── Supplied records

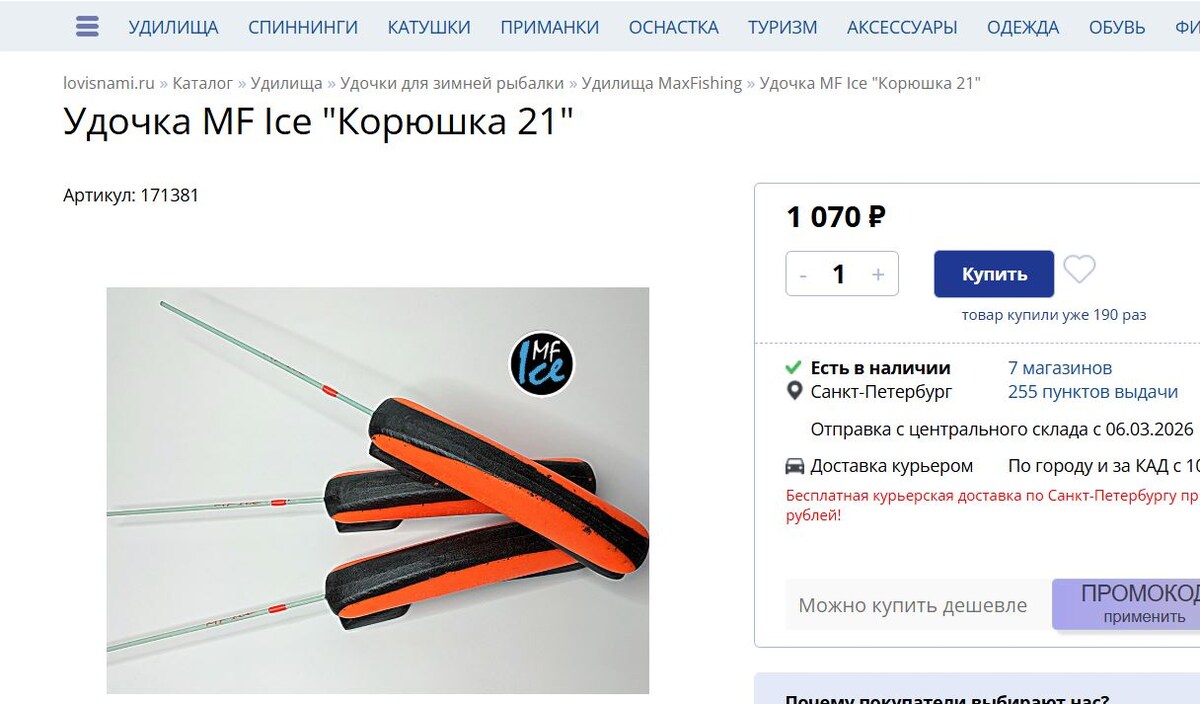The height and width of the screenshot is (704, 1200).
Task: Select Туризм in top navigation
Action: (783, 27)
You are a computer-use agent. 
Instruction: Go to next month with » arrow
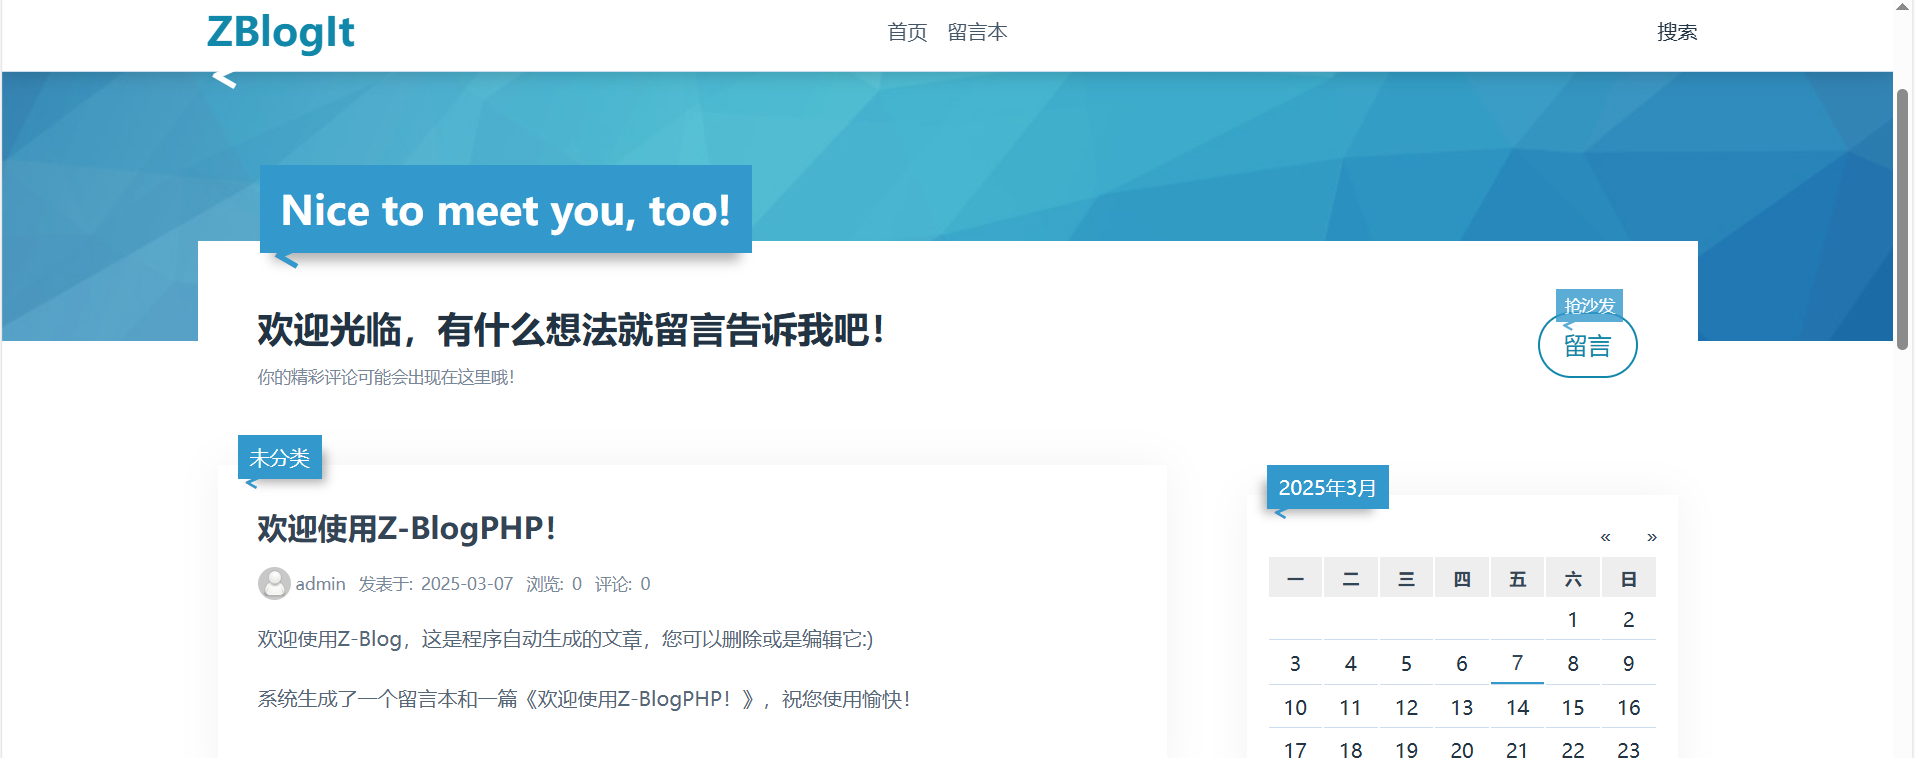[1652, 537]
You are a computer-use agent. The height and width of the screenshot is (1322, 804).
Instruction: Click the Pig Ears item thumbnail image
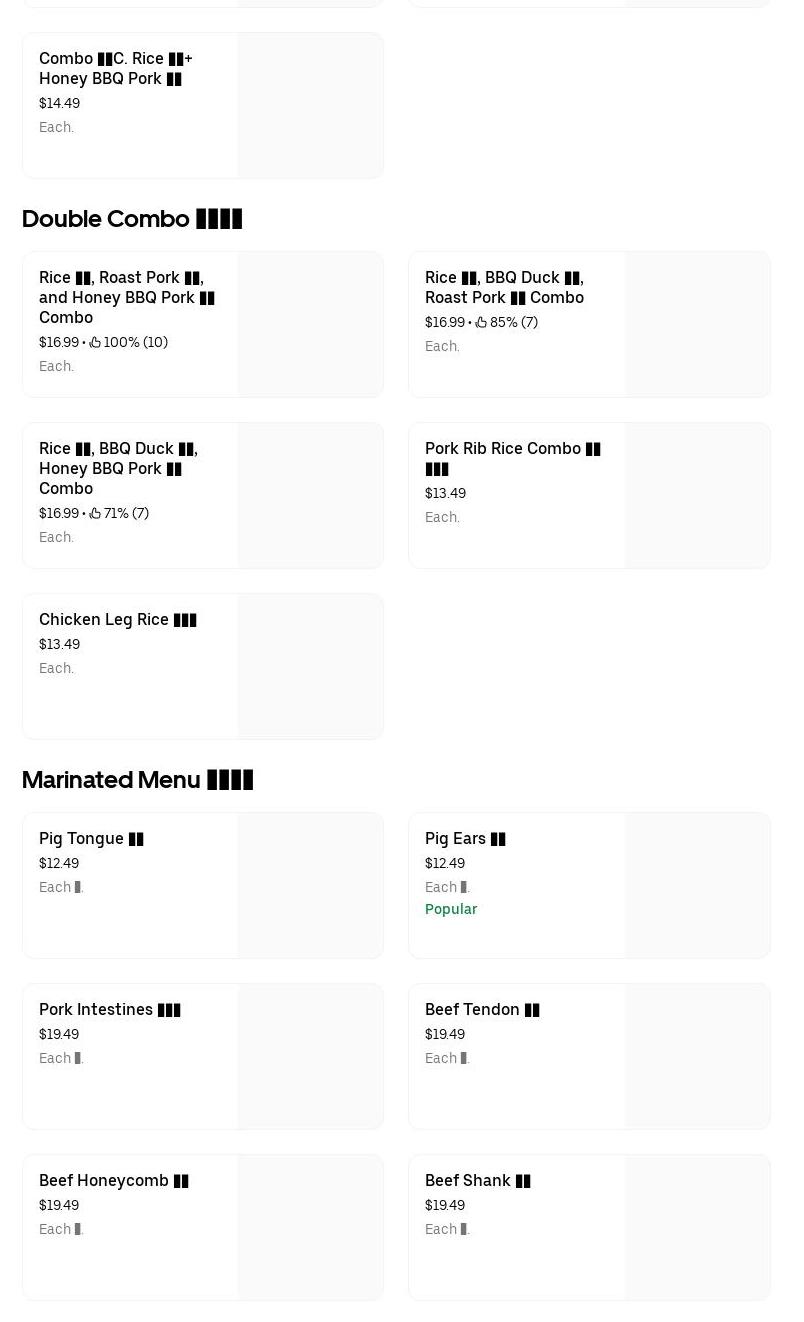click(697, 885)
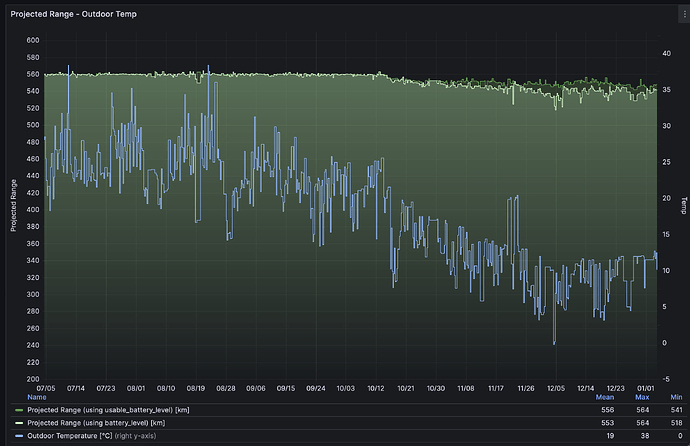Toggle Outdoor Temperature series visibility

pyautogui.click(x=92, y=436)

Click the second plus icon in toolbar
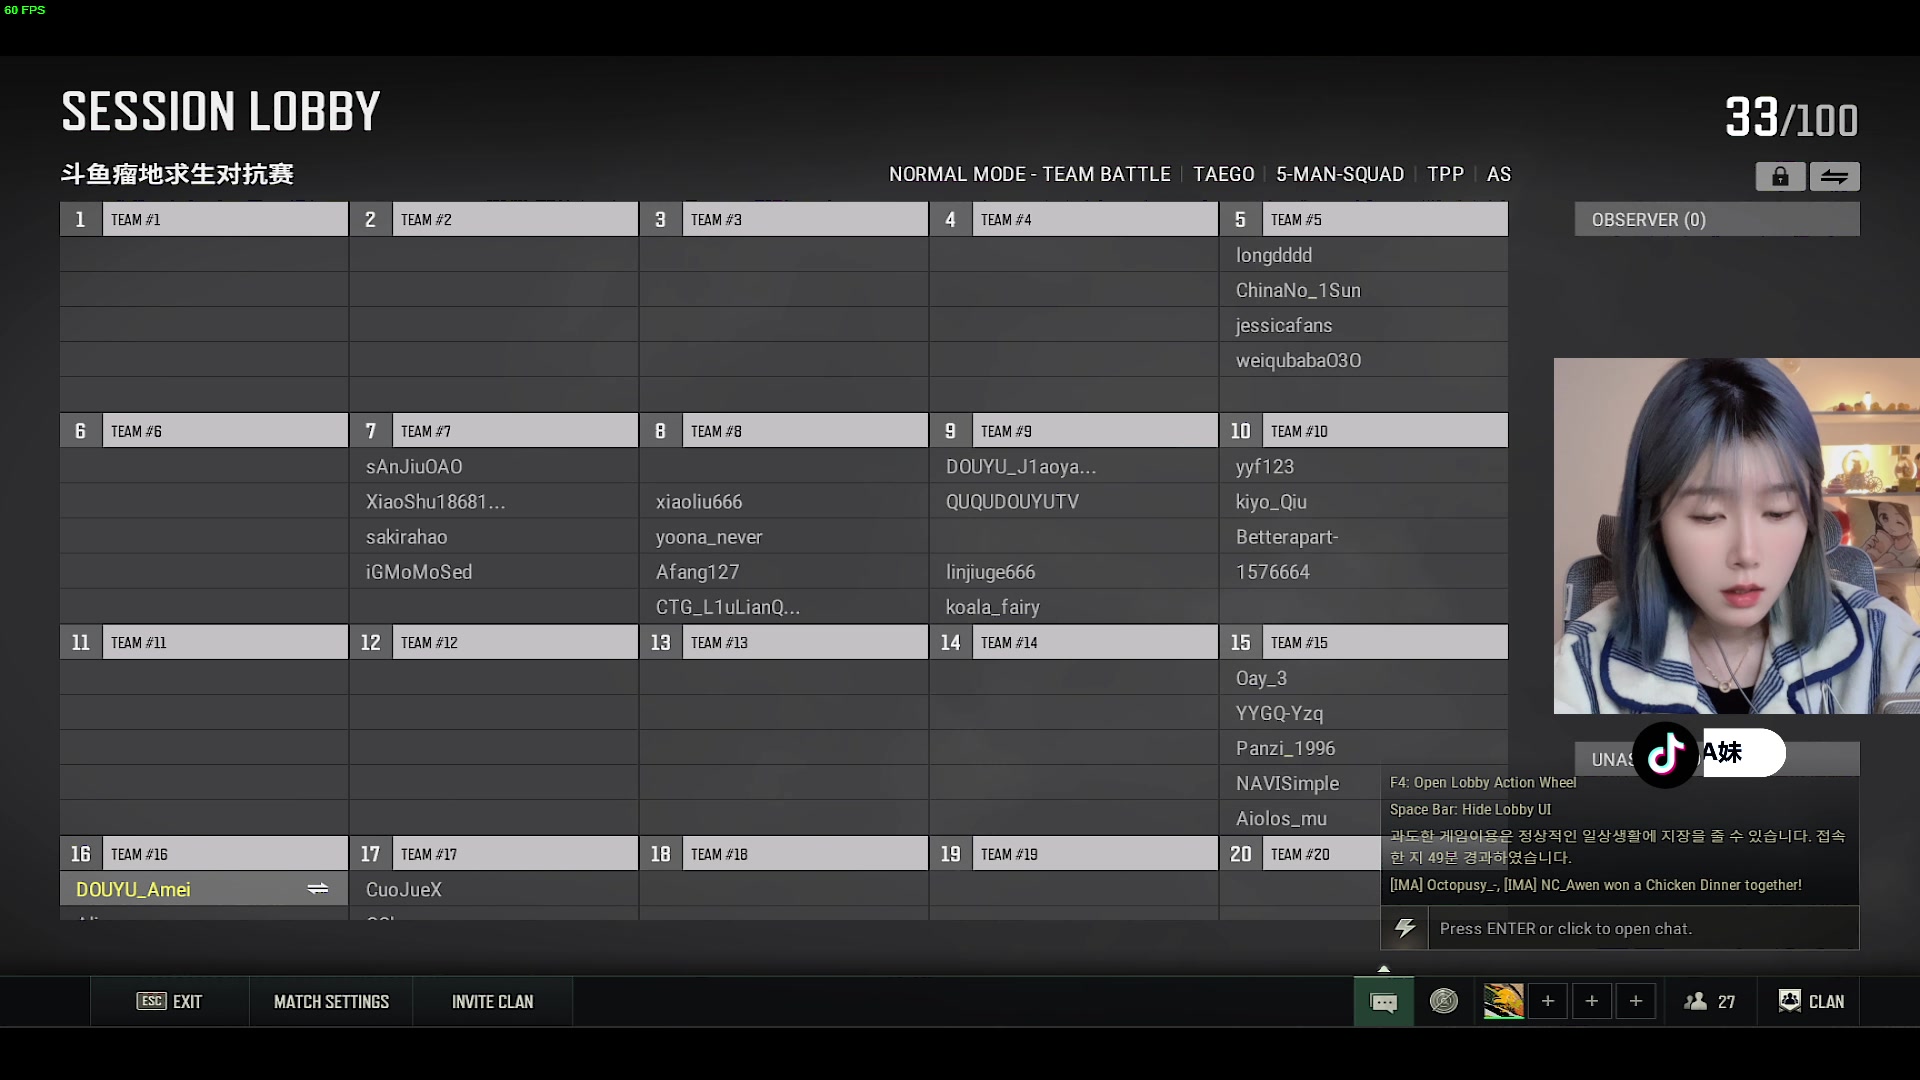pos(1592,1001)
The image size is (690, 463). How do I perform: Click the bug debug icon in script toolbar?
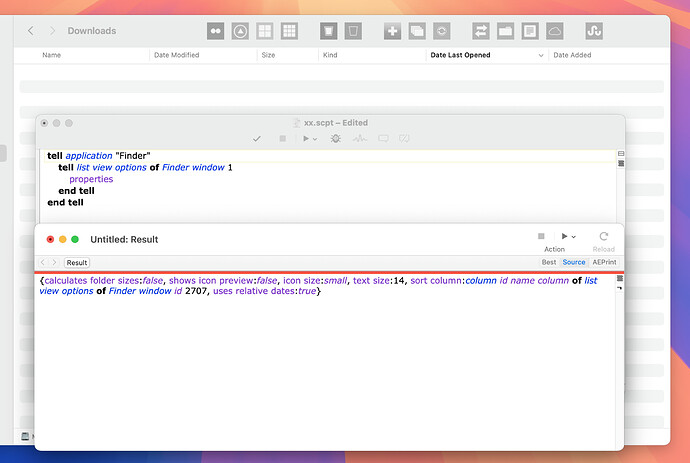pos(335,139)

────

§ **What is needed**
Reproduce precisely the lines of the entries above, from the one containing "Click the second plus icon in toolbar" through the final one, both ends included, and omit the pictures.

§ **Output for this exercise**
Click the second plus icon in toolbar
pos(1592,1001)
The image size is (690, 463). How do I perform: Click the bug debug icon in script toolbar?
pos(335,139)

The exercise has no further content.